Patient Positioning
- Prone
Intervention
- Separate thecal sac from the epithelium: It is best to know the level of function prior to surgery. First, mark the midline above and below the sac. Then, define the plane between the thecal sac and the dysplastic epithelium and cut the epithelium at its point of juncture with the thecal sac.
- Free placode: In general, the placode must be freed from the surrounding skin circumferentially by sharp dissection. Any retained skin may cause a dermoid/epidermoid in the future.
- Ensure cord is untethered: Once the placode and nerve roots are free from the dura and epithelium, care is taken to ensure the cord, especially at its rostral end, is completely untethered. The filum terminale, if present, is transected.
- Neurulation: The placode should be rolled in upon itself and closed by suturing the pia from either side together to minimize the risk of re-tethering.

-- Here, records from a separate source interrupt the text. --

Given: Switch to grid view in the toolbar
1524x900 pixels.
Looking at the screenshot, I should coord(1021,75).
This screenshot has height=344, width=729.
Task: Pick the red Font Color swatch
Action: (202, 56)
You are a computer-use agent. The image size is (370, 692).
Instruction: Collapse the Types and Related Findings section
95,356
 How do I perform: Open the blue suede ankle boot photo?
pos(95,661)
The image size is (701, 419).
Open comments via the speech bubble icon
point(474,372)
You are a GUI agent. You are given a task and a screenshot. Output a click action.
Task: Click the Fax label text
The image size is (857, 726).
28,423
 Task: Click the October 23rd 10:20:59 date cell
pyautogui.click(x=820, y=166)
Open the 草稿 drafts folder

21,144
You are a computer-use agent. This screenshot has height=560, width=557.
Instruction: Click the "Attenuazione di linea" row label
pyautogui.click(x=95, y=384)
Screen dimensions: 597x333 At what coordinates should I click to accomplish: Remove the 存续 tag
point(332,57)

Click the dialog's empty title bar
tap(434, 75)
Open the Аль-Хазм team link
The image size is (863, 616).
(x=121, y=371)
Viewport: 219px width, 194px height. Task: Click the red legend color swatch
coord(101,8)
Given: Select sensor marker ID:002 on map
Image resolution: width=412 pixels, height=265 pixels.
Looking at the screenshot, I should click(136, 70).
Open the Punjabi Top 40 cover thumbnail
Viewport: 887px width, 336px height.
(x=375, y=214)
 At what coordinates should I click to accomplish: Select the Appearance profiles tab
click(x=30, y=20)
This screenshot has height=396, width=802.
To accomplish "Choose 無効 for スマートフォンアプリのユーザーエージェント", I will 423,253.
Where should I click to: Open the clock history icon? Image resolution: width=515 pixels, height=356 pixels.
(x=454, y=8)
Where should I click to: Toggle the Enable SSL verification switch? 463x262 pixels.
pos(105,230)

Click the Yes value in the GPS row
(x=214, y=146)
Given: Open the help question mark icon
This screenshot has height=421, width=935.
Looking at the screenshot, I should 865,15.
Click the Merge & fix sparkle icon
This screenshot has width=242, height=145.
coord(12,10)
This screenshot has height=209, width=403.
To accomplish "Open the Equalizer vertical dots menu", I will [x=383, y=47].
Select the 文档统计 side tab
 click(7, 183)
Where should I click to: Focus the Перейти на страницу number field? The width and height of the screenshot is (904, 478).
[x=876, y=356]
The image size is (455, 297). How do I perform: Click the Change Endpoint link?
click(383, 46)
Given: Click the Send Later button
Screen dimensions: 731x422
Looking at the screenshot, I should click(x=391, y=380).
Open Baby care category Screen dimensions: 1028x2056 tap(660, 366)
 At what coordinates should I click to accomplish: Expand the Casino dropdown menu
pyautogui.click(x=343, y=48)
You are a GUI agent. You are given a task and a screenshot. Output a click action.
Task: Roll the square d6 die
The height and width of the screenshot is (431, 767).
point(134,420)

- Close dura: The dura is then mobilized at its lateral and anterior aspects until epidural fat is seen; the caudal aspect of the dissection is performed last.
Closure
- Close muscle and fascia: Some surgeons move muscle or fascia over the dural incision line.
- Close skin: A watertight skin closure is done. Concomitant treatment is provided for hydrocephalus, if it was present at birth.
Chiari II Malformation
- Treat hydrocephalus:The first line of treatment is to treat hydrocephalus, as this is usually the cause of brainstem signs (1, 59). A smaller number of children will actually need posterior fossa decompression. The older literature reports a 15% mortality rate and a 30% rate of permanent neurological disability in infants who require posterior fossa decompression (32). Surgeons’ anecdotal (unpublished) data seem to suggest that these rates have diminished dramatically since paying more attention to the CSF shunts, regardless of ventricular size.
- ETV: ETV +/- choroid plexus coagulation is not standard, but there are promising data that this procedure can help avoid shunting in some children (1, 30, 31).